課題 A:
母の看取りについての本文と、次の(i)〜(iii)が合っているかを、それぞれ「はい」か「いいえ」で答えてください。決め手になった本文の言葉もそのまま引いてください。
(i) 姉は母より先に家に帰ってきた。
(ii) 姉の頭の腫瘍は悪性だった。
(iii) 母を家に連れて帰ったのは10年前のことだ。
課題 B: 母の看取りについての本文を、最後の文のあとから書き進めてください。

本文:
====================

「ヒーリングの過程」シリーズは、ちょっとおやすみ。
もしも、待っていてくれた方がいたらごめんなさい。


さてさて、今日のお話しに入ります。

病気の進行で殆ど口から栄養を取ることの出来なくなった母の最期を看取るため、家に連れて帰ったのは、ちょうど7年前のことです。

その数日前に、髄膜腫の摘出手術後病院でリハビリを続けていた姉も、ほぼ半年ぶりに家に帰ってきていました。

きっと母は、私を一人にしないため姉の退院を待っていてくれたのです。

けれど私は、杖をつき歩くのがやっとの姉と私を二人だけにしないでほしいと母に頼み続けていました。

私と腹違いの姉は 23才違い。

小さい時から、母と彼女が言い争いをすれば、言い分なんて関係なく、いつも母がいじめられていると受け取ってきました。

だから、母やお祖母ちゃんと一緒に私達を育ててくれたのに、母の介護だってうんと助けてくれたのに、母がいなくなったら彼女とは別々に暮らそうと思っていました。

その姉の頭の中で、腫瘍がテニスボ―ルほどにも 育っているのがわかったのは、胃瘻の手術を断っていた母の体調が大きく崩れだした頃。

幸い良性だったため、母を施設に預け、姉の手術に付き添いました。

けれど、 10時間以上の手術で腫瘍の殆どは摘出できたものの、後遺症も想像以上に大きかったのです。

寝返りも打てず、まともな会話も出来ない状態からリハビリが始まりました。

私の心の拠りどころは、ちゃんとした答えを返してはくれない母だけでした。

 しかし、その母は、3度目の入院で、もう危険だから口から食べさせてはいけないと言われてしまったのです。

あたりまえに、それは死を意味する言葉で、あれほど拒んでいた胃瘻の手術が今から出来ないかと、私は口にしていました。

でも、もう戻ることは出来ませんでした。

病院から一人家に帰っても頭をよぎるのは、母のお茶目な笑顔。
愛しくて可愛くて、可愛くて愛しくてたまりませんでした。

そして、母がいるから頑張れる。母がいなくなったら、姉の介護なんて出来ない、そう思いました。

それでも、看取るのなら家に連れて帰りたいという私の希望で決まった母の退院時期と、3ヶ月のリハビリ期間を修了した姉の退院時期は重なり、まず姉を、そして数日後に母を家に迎えました。

====================

提供資料:
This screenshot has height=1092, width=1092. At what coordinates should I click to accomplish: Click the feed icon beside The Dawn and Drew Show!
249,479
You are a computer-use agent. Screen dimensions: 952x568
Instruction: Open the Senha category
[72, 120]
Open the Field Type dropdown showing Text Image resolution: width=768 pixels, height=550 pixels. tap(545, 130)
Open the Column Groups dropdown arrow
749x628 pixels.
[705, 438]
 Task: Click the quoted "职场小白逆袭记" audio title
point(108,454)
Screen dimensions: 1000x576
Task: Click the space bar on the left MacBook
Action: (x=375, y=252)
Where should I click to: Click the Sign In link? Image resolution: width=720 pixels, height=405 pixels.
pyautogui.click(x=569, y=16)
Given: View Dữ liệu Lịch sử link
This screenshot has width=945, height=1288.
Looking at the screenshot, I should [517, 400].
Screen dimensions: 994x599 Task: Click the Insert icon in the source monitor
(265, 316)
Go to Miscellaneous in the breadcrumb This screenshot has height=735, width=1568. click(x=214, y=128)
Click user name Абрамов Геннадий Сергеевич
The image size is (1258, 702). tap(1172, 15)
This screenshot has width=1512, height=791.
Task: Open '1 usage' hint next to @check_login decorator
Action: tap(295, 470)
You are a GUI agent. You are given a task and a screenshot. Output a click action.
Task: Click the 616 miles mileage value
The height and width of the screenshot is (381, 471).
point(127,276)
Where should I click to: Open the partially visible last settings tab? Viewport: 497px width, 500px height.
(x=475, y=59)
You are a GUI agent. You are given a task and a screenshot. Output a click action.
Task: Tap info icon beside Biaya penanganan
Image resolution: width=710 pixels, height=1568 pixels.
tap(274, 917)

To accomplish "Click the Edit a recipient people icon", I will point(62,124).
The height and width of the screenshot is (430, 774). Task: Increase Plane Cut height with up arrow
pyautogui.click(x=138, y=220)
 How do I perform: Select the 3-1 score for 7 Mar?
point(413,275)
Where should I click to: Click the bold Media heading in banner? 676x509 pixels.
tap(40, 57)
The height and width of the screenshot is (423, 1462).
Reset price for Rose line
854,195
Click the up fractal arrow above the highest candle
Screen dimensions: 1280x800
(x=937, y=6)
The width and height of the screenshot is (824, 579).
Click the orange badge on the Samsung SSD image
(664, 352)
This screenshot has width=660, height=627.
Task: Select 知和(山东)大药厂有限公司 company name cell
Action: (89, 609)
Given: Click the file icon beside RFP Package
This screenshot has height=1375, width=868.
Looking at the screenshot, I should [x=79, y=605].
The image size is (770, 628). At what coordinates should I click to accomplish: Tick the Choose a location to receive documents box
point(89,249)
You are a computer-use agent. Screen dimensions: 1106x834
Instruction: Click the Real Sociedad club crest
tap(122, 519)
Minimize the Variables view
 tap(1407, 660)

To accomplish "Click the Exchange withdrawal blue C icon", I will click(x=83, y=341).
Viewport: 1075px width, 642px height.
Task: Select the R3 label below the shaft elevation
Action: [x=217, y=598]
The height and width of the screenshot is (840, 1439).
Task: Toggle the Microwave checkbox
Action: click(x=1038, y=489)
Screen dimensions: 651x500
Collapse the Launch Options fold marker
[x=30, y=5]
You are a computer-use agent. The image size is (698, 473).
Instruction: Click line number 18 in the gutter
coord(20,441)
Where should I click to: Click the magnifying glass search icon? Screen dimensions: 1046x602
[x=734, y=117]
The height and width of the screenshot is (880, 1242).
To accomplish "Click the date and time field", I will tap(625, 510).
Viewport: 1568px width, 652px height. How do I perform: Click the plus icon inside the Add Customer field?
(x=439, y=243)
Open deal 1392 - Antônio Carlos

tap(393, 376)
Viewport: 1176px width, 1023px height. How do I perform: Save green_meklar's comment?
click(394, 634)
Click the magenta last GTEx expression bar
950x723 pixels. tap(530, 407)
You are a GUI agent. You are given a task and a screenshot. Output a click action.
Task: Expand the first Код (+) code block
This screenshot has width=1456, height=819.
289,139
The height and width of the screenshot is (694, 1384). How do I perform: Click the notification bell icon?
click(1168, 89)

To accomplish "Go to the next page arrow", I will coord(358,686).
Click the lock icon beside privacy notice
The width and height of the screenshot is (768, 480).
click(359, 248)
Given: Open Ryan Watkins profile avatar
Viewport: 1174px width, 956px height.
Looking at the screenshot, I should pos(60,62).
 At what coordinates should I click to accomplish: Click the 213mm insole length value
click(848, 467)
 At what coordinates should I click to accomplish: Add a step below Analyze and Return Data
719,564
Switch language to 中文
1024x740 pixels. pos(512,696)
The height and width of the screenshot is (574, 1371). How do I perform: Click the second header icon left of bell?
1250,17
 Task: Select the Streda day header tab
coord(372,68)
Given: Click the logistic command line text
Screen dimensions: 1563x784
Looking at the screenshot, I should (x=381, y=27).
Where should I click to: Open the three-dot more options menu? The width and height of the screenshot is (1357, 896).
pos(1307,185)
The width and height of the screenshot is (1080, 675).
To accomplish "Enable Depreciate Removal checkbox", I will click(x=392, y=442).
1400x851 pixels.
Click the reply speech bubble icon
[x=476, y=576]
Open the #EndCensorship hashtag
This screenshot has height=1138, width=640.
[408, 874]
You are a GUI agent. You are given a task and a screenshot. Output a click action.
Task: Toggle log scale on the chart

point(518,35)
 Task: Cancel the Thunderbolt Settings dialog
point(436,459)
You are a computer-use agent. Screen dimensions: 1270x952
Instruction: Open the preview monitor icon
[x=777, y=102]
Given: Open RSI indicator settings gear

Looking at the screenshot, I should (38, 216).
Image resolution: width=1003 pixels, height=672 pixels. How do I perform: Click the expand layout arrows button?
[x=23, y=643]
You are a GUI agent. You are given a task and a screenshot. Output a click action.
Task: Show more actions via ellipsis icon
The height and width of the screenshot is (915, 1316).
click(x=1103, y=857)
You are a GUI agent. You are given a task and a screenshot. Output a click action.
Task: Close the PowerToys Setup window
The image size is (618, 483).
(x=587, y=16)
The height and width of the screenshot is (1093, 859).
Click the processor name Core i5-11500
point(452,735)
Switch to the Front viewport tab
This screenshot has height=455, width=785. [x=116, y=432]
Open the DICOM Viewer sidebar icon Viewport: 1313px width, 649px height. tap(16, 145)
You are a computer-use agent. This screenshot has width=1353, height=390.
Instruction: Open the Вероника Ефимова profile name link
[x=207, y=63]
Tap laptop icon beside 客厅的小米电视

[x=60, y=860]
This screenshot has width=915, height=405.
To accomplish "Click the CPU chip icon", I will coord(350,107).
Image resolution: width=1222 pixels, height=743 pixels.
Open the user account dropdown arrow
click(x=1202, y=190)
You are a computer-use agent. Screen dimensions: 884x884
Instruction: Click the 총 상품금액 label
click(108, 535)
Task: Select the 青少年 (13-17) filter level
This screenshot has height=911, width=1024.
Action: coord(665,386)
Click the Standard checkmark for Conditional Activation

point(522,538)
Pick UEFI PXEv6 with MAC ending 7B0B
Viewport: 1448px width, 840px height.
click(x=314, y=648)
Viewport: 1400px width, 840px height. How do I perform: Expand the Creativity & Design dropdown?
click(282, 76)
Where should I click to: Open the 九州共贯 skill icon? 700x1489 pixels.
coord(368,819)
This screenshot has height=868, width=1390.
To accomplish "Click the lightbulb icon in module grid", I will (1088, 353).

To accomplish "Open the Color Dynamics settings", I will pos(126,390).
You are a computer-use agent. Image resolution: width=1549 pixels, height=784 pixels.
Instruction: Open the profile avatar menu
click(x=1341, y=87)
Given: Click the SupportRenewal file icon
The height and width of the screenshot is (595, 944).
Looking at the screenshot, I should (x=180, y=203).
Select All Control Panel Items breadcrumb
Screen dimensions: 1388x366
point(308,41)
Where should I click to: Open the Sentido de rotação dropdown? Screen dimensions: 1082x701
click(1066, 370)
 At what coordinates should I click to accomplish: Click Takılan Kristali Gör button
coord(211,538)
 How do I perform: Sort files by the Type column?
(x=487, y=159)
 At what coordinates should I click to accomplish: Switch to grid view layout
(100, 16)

====================

解答 A:
(i) はい。「まず姉を、そして数日後に母を家に迎えました。」
(ii) いいえ。「幸い良性だったため」
(iii) いいえ。「ちょうど7年前のことです。」

解答 B:
病院では、口から食べさせてはもらえませんでしたが、最期だからとそれも許可され、私は、必死で母に高カロリーのものを食べさせようとしました。

頼むからお姉ちゃんと二人だけにしないで、私は心の中で叫んでいました。

けれど、これ以上、自分の我が儘で母を引き留めることは出来ない、そう思わざるをえない時がきました。

久しぶりに花を飾った次の日の夜、母の呼吸は次第に早くなっていきました。

朝になり主治医が来てくれましたが、待つことしかなく、その時が来たら連絡するように言い残し、帰っていきました。

退院から間もない姉はベッドで居眠りを始めました。

 今から20年以上前に幽体離脱のワ―クショップに出たことがありましたが、その時行ったような早い激しい呼吸を母は繰り返していました。

しかし、突然、彼女の目が大きく開き宙をじっと見つめました。そして、次の瞬間、額からさぁ―っと、血の気が引いていきました。

あまりにも見事で、私は「お母さん、上手に抜けたね」と小さい声で叫びました。

あれから7年。
体調が万全とはいきませんが、食事作りに洗濯に、姉には大変お世話になっております。

我が家で、ヒ―リングル―ム(?)を始められるのも、彼女のおかげです。

さてさて、デイサ―ビスで、「お迎えがきましたよ」と言われ嬉しそうに振り返りながら、娘である私を見て「知らない人でした」と言ってのけた偉大なる母の命日、2月16日にお店の名前を発表する予定では、おります。